La différence la plus frappante est apparue au bord même de la ferme solaire à l'été 2025. Les chercheurs ont placé un enregistreur le long de la clôture périmétrale, là où les lumières de sécurité étaient allumées la nuit. Ici, l'activité des chauves-souris était dramatiquement plus élevée qu'en n'importe quel point à l'intérieur de la ferme solaire. La zone autour de la clôture bourdonnait de vie, particulièrement pour les trois types les plus communs de pipistrelles et la pipistrelle de Savi. Ces chauves-souris semblaient être attirées par la lumière, probablement parce que les lumières attiraient les insectes, créant un buffet riche pour les chauves-souris pour se nourrir. À l'intérieur de l'espace sombre et ouvert du réseau solaire, cependant, l'activité restait faible. Les chercheurs ne pouvaient pas affirmer avec certitude si la lumière était la seule raison de cette différence, car la clôture constituait également une structure physique que les chauves-souris utilisent souvent comme guide lors de leur vol.

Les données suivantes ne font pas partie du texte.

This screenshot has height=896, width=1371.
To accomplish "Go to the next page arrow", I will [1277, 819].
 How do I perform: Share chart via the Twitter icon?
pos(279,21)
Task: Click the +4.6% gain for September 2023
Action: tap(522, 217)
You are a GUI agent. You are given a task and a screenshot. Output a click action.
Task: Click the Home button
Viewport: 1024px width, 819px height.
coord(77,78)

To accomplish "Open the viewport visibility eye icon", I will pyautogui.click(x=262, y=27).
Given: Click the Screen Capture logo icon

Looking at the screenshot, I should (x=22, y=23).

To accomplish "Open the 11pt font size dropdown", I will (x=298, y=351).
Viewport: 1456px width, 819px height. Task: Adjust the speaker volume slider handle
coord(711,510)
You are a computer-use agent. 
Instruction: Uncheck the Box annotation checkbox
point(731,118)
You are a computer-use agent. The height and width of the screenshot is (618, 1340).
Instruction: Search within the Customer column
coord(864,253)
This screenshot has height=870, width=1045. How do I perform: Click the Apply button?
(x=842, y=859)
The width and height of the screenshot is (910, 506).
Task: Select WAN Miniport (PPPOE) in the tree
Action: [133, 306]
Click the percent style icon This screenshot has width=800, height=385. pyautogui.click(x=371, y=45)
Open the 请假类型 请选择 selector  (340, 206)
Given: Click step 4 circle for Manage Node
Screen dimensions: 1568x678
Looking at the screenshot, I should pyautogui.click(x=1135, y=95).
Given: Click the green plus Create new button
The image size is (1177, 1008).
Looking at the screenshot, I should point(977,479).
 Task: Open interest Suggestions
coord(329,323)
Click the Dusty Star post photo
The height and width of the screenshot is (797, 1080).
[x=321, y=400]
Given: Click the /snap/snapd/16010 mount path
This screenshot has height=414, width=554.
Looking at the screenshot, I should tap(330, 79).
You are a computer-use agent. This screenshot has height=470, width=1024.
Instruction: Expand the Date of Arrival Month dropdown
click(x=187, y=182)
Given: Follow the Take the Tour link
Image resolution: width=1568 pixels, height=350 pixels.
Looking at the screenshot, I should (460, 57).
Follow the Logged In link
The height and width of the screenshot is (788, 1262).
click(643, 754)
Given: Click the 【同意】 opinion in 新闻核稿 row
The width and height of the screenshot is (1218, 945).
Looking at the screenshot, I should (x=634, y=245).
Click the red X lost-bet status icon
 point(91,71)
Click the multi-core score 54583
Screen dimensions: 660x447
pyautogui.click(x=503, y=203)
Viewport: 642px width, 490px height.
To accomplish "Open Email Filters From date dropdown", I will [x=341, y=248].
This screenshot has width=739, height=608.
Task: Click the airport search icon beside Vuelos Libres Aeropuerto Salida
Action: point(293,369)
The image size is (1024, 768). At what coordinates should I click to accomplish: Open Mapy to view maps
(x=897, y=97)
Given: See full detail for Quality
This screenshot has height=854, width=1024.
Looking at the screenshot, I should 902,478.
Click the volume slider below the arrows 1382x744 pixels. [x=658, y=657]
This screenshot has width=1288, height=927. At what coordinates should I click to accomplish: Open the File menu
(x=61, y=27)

Mais le schéma était clair : le bord du site était un point chaud d'activité, tandis que le centre ne l'était pas.
Cette étude souligne que l'impact des fermes solaires sur la faune est complexe et dépend de l'interlocuteur. Pour certaines chauves-souris, la ferme solaire n'est qu'un autre espace ouvert qu'elles peuvent utiliser, mais pour d'autres, c'est un lieu qu'elles évitent, surtout à certaines périodes de l'année. Le fait que les lumières du périmètre aient attiré tant de chauves-souris suggère que la façon dont une ferme solaire est éclairée et gérée compte énormément. Si les lumières ont créé un terrain de nourrissage pour certaines espèces, elles pourraient aussi repousser d'autres chauves-souris qui ont peur de la lumière. Les chercheurs soulignent qu'il s'agissait d'un site unique, et que le paysage environnant changeait déjà avec de nombreuses autres fermes solaires construites à proximité. Pour vraiment comprendre comment construire une énergie solaire qui soutienne la nature, une surveillance accrue est nécessaire à travers différents types de fermes et de paysages. L'objectif est de trouver des moyens de concevoir ces installations afin qu'elles puissent produire de l'énergie propre sans forcer la faune à choisir entre un foyer sûr et un lieu pour se nourrir. En écoutant attentivement les chauves-souris, les scientifiques apprennent que le chemin vers un avenir vert nécessite de prêter une attention particulière aux petits détails de la façon dont nous construisons et gérons nos systèmes énergétiques.